On 23 May 2014, members of Kiandutu community from Thika attended a whole day joint urban planning studio at the School of the Built Environment (ADD), University of Nairobi.  The participants were community planners collaborating with a team of planning students from Department of Urban and Regional Planning and a grassroots non-governmental organization, Muungano Support Trust (MuST) in the upgrading of Kiandutu informal settlement. The studio, which started in March this year is sponsored by Slum Dwellers International (SDI) and the Association of Africa Planning Schools (AAPS).

Urban informality still remains an urbanization phenomenon that is insufficiently addressed by urban policy and planning in the Global South.  This stems partly from the observation that traditional and contemporary education and urban planning practice do not resonate with the realities of urbanisation in the region. Both SDI and AAPS have committed to transform urban planning education, and by extension its practice in Africa, by equipping upcoming urban planners with the relevant skills to address the challenges facing the African city, notably – informal settlements. The theme of the Thika urban planning studio is titled ‘An integrated sanitation studio for Kiandutu Settlement, Thika.’

The focus of the studio is to address a critical problem faced in all informal settlements in Africa: the absence of adequate sanitation services. Through earlier surveys and enumeration done by the University of Nairobi and MuST, the community of Kiandutu revealed that their priority problem is sanitation. The understanding of integrated sanitation evolved from community participation for a better appreciation of sanitation as a broader concept and function whose intervention calls for an interconnected understanding of settlement characteristics.  It is strongly believed that such an understanding will lead to more responsive and durable interventions. Specifically, it is hoped that the approach shall achieve the following: appropriate facilities designed and built well at the right locations: optimization of level of use and sustaining number of users; co-production – “doing it together” – in design and construction; collective responsibility in operation and maintenance;  community ownership and good will to make things work; improvement of overall sanitary situation  –  water, sanitation, and hygiene – and a healthier and more productive community.

 

The studio is based on a cluster concept.

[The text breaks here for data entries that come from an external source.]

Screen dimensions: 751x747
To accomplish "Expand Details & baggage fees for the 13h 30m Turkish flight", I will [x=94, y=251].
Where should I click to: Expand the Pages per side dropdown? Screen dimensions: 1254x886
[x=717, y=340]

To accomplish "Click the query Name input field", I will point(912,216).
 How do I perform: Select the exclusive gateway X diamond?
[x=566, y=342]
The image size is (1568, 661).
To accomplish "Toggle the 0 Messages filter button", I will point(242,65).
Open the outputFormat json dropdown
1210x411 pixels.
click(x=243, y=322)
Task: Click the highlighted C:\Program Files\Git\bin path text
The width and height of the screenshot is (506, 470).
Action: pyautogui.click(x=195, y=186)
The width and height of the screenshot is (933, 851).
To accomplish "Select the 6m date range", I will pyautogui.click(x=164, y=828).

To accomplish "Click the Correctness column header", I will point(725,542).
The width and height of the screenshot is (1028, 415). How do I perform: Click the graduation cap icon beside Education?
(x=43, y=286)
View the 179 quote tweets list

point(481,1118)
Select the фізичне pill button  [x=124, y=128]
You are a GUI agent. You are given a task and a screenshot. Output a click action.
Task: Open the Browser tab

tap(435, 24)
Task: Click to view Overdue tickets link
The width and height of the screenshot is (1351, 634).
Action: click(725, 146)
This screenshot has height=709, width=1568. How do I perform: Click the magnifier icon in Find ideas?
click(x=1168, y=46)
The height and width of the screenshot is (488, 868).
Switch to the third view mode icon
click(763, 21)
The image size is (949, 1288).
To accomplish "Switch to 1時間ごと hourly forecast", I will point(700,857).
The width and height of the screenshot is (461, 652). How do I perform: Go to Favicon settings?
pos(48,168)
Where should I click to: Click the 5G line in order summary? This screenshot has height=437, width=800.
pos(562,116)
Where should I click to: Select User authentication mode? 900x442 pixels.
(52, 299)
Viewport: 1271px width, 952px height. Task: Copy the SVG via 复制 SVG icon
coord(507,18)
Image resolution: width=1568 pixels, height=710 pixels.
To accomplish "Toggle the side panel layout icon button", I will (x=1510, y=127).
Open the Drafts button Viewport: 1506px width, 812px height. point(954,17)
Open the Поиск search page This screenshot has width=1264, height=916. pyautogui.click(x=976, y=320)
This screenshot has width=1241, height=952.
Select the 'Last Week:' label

Three clusters were selected, two of these – Biashara and Molo – are project-led, where SDI/MuST are piloting one sanitation project in each and are close to the proposed trunk sewer, creating the possibility of future connection. The third cluster – Mtatu B – is isolated from the proposed sewer line, making the possibility of future connection to the trunk sewer inconceivable due to distance and gradient limitations. The first few weeks saw the planning teams conceptualizing the studio’s scope and objectives. This was followed by primary and secondary data collection and data analysis, to be concluded by planning and designing of integrated sanitation solutions for Kiandutu settlement.

To welcome the Kiandutu community to ADD was the Dean of the School of the Built Environment (SBE), Prof. T.J.C Anyamba, and Dr. Samuel Obiero, the chairman of the Department of Urban and Regional Planning (DURP). The introductions were made by Prof. Peter Ngau, who warmly received the guests to the University of Nairobi.  Dean praised the university-community collaboration as a big a step and part of university policy. This was something the University valued and encouraged as part of the university engagements. It would not only benefit the community involved, but also expose students to the reality of the situation on the ground.

Prof. Peter Ngau expounded on the rationale for the studio and its importance to the university and the community, not forgetting the partners Slum Dwellers International (SDI) and the Association of African Planning Schools (AAPS). Arch/Planner Charles Karisa, the studio coordinator and Mr. James Wanyoike, his assistant both organized the day’s presentations and discussion sessions. In the presentation the teams highlighted the objectives of the studio, the methodology used in the studio, the existing conditions in Kiandutu, emerging issues and the recommendations. This was also backed up by the community planning team validating the facts provided in the presentation as the reality of the situation in Kiandutu. Mr. Karisa highlighted the principles underlying the studio. They include sustainability, environmental design and management. The presentations marked a mid-stage in the studio. The next phase will be formulation, design and building of the proposed sanitation facility at the three cluster points.  The conclusion of the joint studio presentation was marked by kikuyu – traditional community singing and dancing at the façade of the ADD building – a performance never before witnessed in the University.